The Challenge of Housing For Young Lopezians

By Gretchen Wing

One comment Lopezians often hear from tourists (after “what time do the whales come by?”) is some version of, “Lopez is such a community!” The tone of enthusiasm indicates both surprise and appreciation that Lopez is more than a beautiful destination — it’s home, a haven, meeting all the needs of its inhabitants.

Of course, looking beneath the surface, clearly not all needs are met here. Medical trips off island are a fact of life, as well as errands like Costco runs. But now the concern is growing that Lopez can no longer supply that most basic of human needs: housing. Even for its homegrown community members.

Twin brothers Damian and Dalton Taylor were born on Lopez 21 years ago, attending and graduating from Lopez School, and involved in multiple aspects of the community. Their mother cooked meals at the school for years; their dad is an electrician; their older sister, now off island, is an EMT. Ties of family and friendship run strong and deep across the island.

The brothers are working now in two fields on which all Lopezians depend: Dalton is a plumber’s apprentice, Damian an electrician. “Basically all we do is work,” Damian said — perhaps joking, perhaps not. What is serious is their desire to move out of the family home, which, for four adults, begins to feel crowded. While the family gets along fine — “We like to go on family outings, car shows, concerts, race events,” Dalton said — he is also ready to “get out on my own and start my own life.”

Community land trust housing is the answer Damian and Dalton are now considering. Since nothing on the rental market is available in Damian’s price range, he said, “It’s find a place or take my skills that I’ve learned over the years and move elsewhere.”

The Dalton brothers are looking for the opportunity Catalina Kohring found at community land trust neighborhood Common Ground. Kohring’s family moved to Lopez when she was 7. When her daughter Natalya was born in 2010, Kohring said, “I wanted to raise her in the place I grew up.”

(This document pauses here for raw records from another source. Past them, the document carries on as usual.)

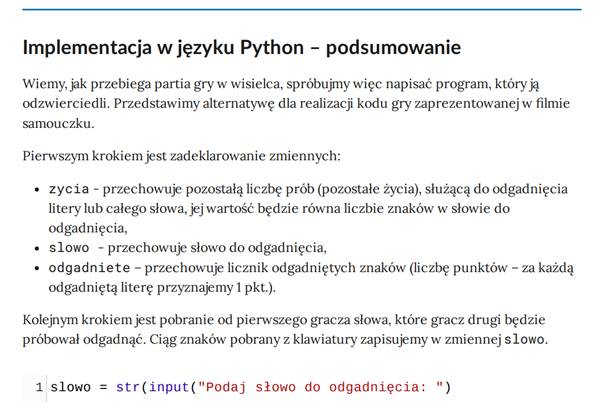
Task: Click the 'input' function in the code
Action: click(x=169, y=387)
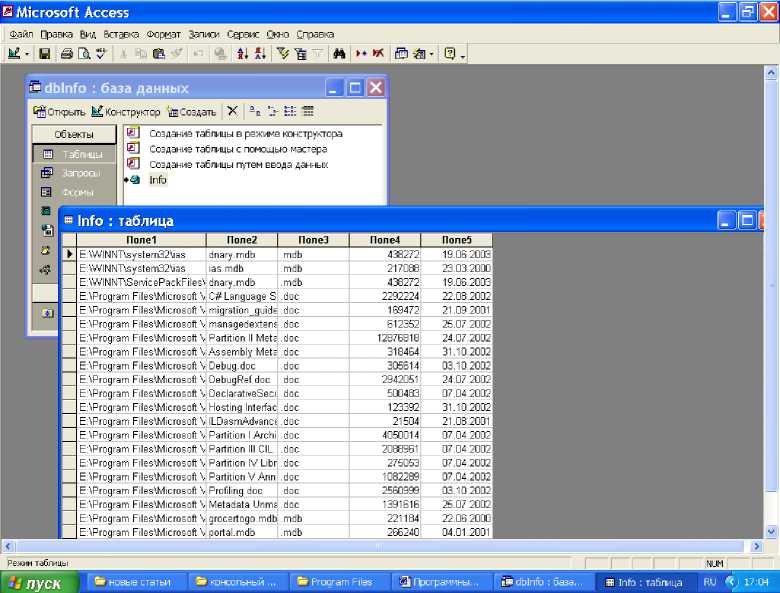
Task: Select the Info table in the list
Action: click(158, 180)
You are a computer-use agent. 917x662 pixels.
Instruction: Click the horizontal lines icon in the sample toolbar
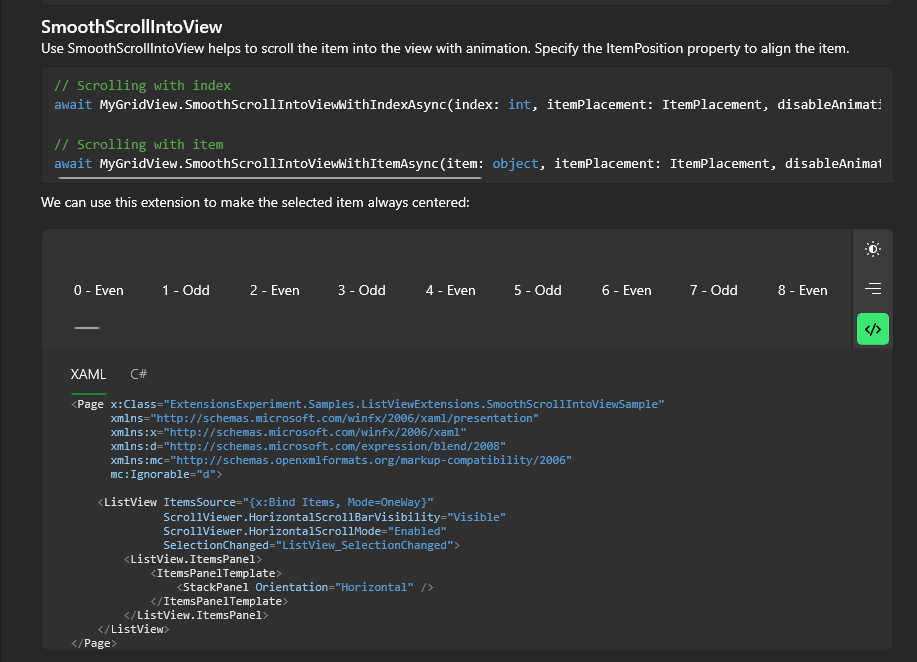point(872,289)
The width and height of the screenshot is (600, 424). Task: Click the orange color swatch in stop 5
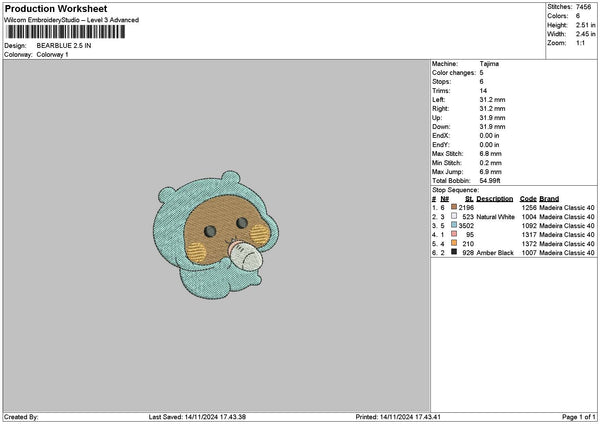(x=455, y=243)
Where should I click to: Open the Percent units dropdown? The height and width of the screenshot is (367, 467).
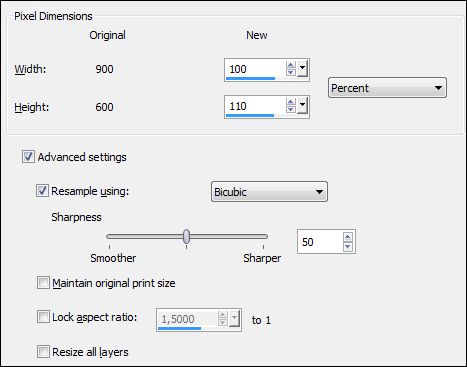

Kohring heard about Common Ground from her dad, Chuck Kohring, who worked on the first houses there. She began by renting, still worried about being able to stay on Lopez. But then new construction began, and Kohring was able to build her very own cottage. “It was great timing,” she said. “My dad helped me put in my sweat equity hours,” which Lopez Community Land Trust requires. For a total of 500 hours, Kohring and her volunteer work partners earned her home.

“I learned how to use a hammer, chop saw and nail gun,” she said, “And we did simple carpentry like put on siding… paint, caulk windows, help put in insulation, drywall and basically just assist with whatever needed to be done.”

The Kohrings find a good balance of community and privacy at Common Ground. Says Kohring, “You can be quiet or social. There are lots of gardens, families and animals. Neighbors look out for each other.” Kohring’s cottage is modest, 500 square feet, but with a high ceiling and big windows, so it doesn’t feel boxed in. A half-spiral staircase leads up to Natalya’s loft. The front yard is where Kohring gardens, and in the backyard she and Natalya enjoy a bunny hutch and a swing set, built by Chuck.

This sense of comfort is vital because, like many Lopezians, Kohring works several jobs. During the school year, she assistant-teaches at Lopez Children’s Center; summers, she’s been working at a camp with the Family Resource Center and Lopez Library. Then there’s her employment at the Fudge Factory, and various childcare and house cleaning jobs.

Kohring also appreciates the impact affordable housing has had on her life with her daughter.

“I love the feeling that, as long as I want to live here, I will never have to move again,” she said. “That peace of mind is freeing. I know a lot of islanders are not as lucky, and I am very grateful.”

Sandy Bishop of LCLT notes that, while the trust owns enough land in the Lopez Village Urban Growth Area to build more homes, financial limitations prevent it from meeting the need fast enough.

“The three homes we are building now are all spoken for,” she said. “The earliest we can start another project would be at least one to two years because it takes so long to piece the financing together.”

But when the money is there, young, hardworking Lopezians like the Dalton brothers will be ready to pitch in and secure themselves a place on Lopez for years to come.